> _PASSAGE SHOWN_
* * * * * * * * *

# WTB Youth Guitar



## randtx (Mar 31, 2011)

I posted this in the classifieds but thought it might get more exposure here. My 7 year old son is wanting to take guitar lessons. We went to Guitar Center for a free lesson this past Saturday. He really enjoyed it and is going back this Saturday. They let him use one of the the youth small guitars there. He is wanting an acoustic guitar. Does anybody have a 3/4 size acoustic guitar they are interested in selling? 

Also, do you have any advice for a young one interested in getting started?


----------



## surfspeck (Jun 7, 2006)

Yamaha JR1 Mini Folk Guitar $130.00

I bought one for my daughters about 4 years ago and its awesome. They never took and interest. Im thinking my youngest will pick it up later, shes learning violin now for the last 7 months and is showing some natural ear and ability just like her dad.

Quality, scaled down, wont break the bank.

I now keep it under the coffee table in the living room and I play it all the time when Im watching tv.

http://www.guitarcenter.com/Yamaha-JR1-Mini-Folk-Guitar-100709443-i1146546.gc


----------



## randtx (Mar 31, 2011)

Thanks for the link. I will check it out. We are going back to Guitar Center tomorrow for another free lesson.


----------

* * * * * * * * *

> _GIVEN DATA_
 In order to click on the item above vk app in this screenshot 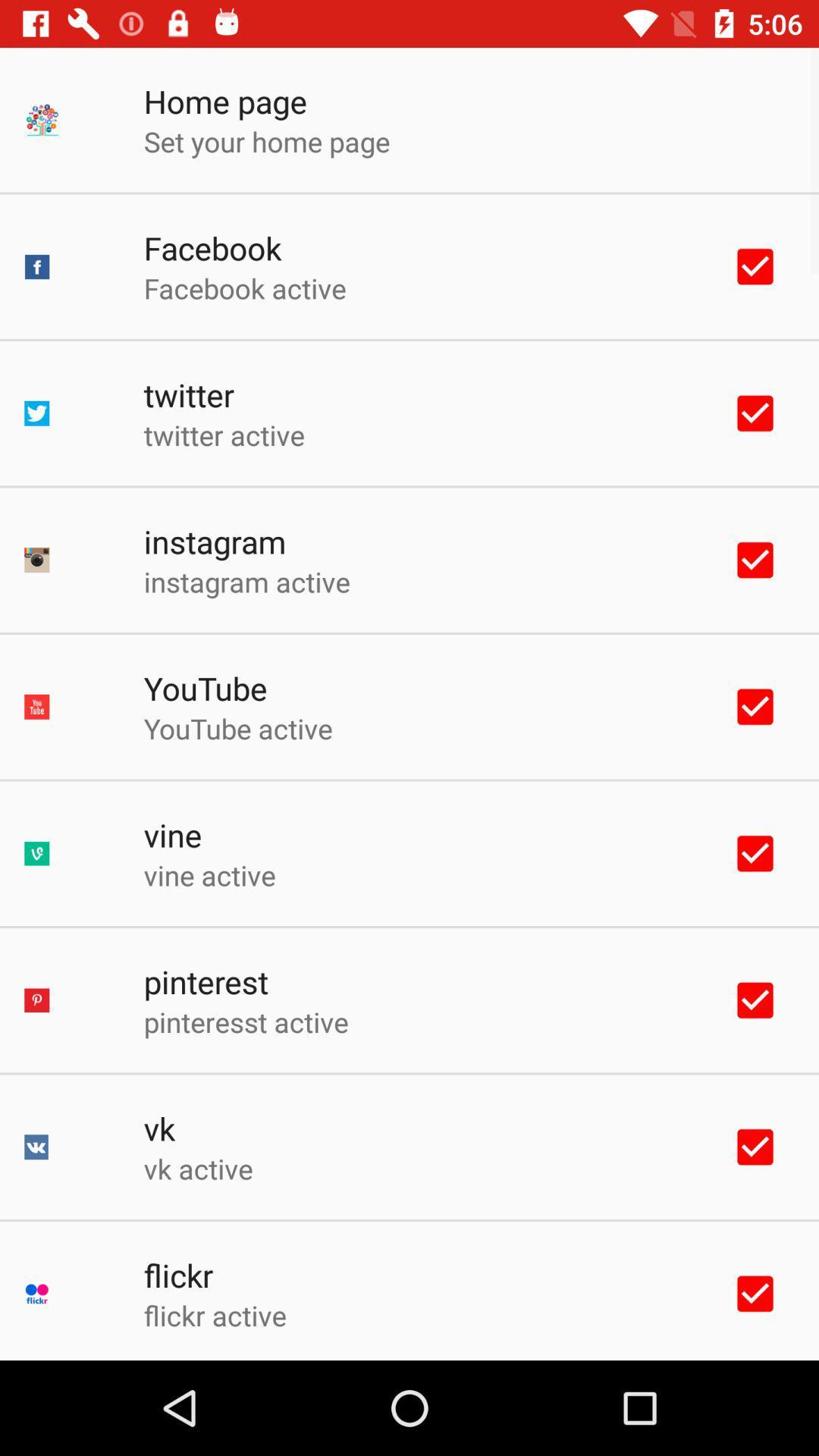, I will do `click(245, 1021)`.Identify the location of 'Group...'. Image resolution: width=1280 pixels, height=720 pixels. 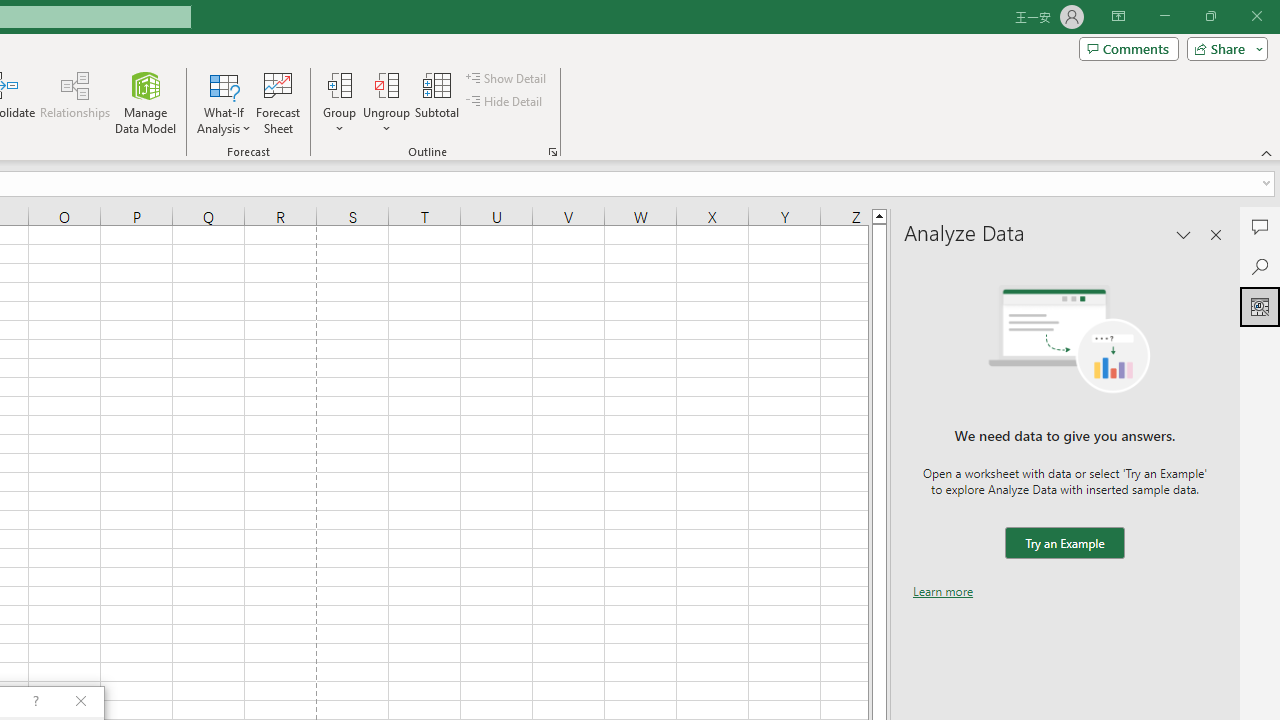
(339, 84).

* * * * * * * * *

> _GIVEN REQUEST_
Copy verbatim the stretch of the youth guitar thread above, from "I bought one" to "Im watching tv.".

> _EXERCISE RESPONSE_
I bought one for my daughters about 4 years ago and its awesome. They never took and interest. Im thinking my youngest will pick it up later, shes learning violin now for the last 7 months and is showing some natural ear and ability just like her dad.

Quality, scaled down, wont break the bank.

I now keep it under the coffee table in the living room and I play it all the time when Im watching tv.